Blonde-haired, blue-eyed, and petite, Abuzale could easily pass for one of Fox News’ talking heads. Indeed, Abugazale has a pretty good idea of ​​what it takes to be the darling of the right on one of the shows she watches daily. “Spell about canceling culture on Twitter, tweet ‘I support J.K. Rowling’, escalate it over and over again,” she said. “Complain, flush and repeat.

“It’s so easy and there’s so much money in it, which is why so many people are into it,” she continued. “All you have to do is whine and be a little racist. To be clear, I’d rather gouge my eyeballs out.”

Abugazale joked that she was born to be a “conservative sleeper agent”. She grew up in a “prosperous” area of ​​Dallas and attended private schools until her second year of high school. Her father is an immigrant from Palestine, and on her mother’s side she is a seventh generation Texan. Their conservative family tuned into Fox News regularly.

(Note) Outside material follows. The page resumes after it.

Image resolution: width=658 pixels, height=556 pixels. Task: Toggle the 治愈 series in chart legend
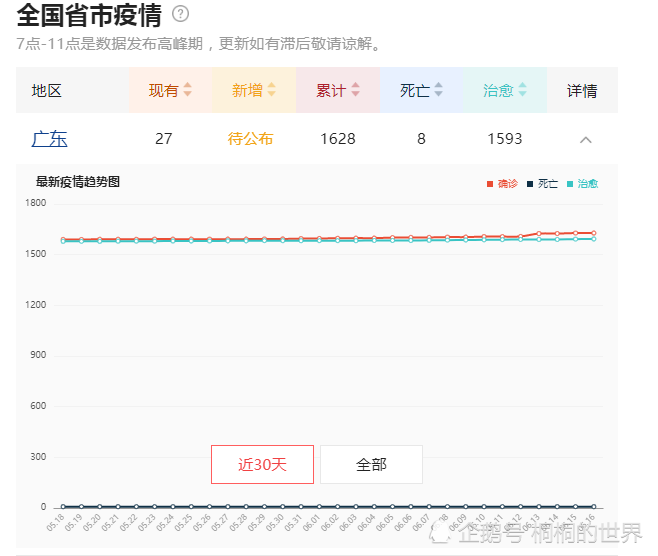(x=587, y=184)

As a child, Abugazale also watched over her maternal grandmother – longtime member from the Texas Federation of Republican Women—worked on several GOP campaigns and listened to her enthusiastic descriptions of the party’s ideology. (After her grandmother’s death, Abugazale inherited the mink coat she wore to President Nixon’s inauguration.)

Abugazale was a Republican until her teenage years. She attributes her gradual political awakening to her move to Tucson, Arizona during those years. “At least my high school was low-income or illegal,” she says. “The bootstrap myth has dissipated before my eyes.”

She attended George Washington University in Washington, DC during the Donald Trump years, majoring in international security in addition to studying journalism. After graduating in 2020, she said: “I wanted to work in an organization that was on a good mission, a mission that I believed in, and I didn’t want to work where it was just a job – I wanted to take care of what I do.” The position at Media Matters suited her perfectly.

Media matters describes himself as a “progressive research and information center” dedicated to “comprehensively monitoring, analyzing, and correcting conservative disinformation in the U.S. media.” The group’s website holds footage from both TV shows and online broadcasts, which it uses to track down false narratives or draw attention to how certain issues are covered.

Part of Abuzaleh’s job is to extract television snippets of Fox News moments from her assigned shows and send transcripts to her colleagues so they can follow what’s being said on a wide range of topics on the cable news channel.

Unlike some of his colleagues who use multiple desktop monitors, Abuzaleh does all his work on a laptop. She flips from one tab to another at lightning speed, sends out emails, posts clips on Twitter, and gives snappy replies to people she mentions.

That evening as I watched her work, one of the first fragments she grabbed was the Carlson.wildly racist tiradeabout Tennessee politician Justin Pearson. “You’re here to have a fun evening,” she said, exporting an excerpt from Carlson’s opening monologue. “Strong thing – today he is normal.”

Media Matters employees are sometimes criticized for creating problematic content by posting clips from Fox News. Abugazale sees it differently. “Fox is the most watched cable news channel in the country,” Abughazale said. “They already had a platform. And the fact that they go unpunished does more harm than good.”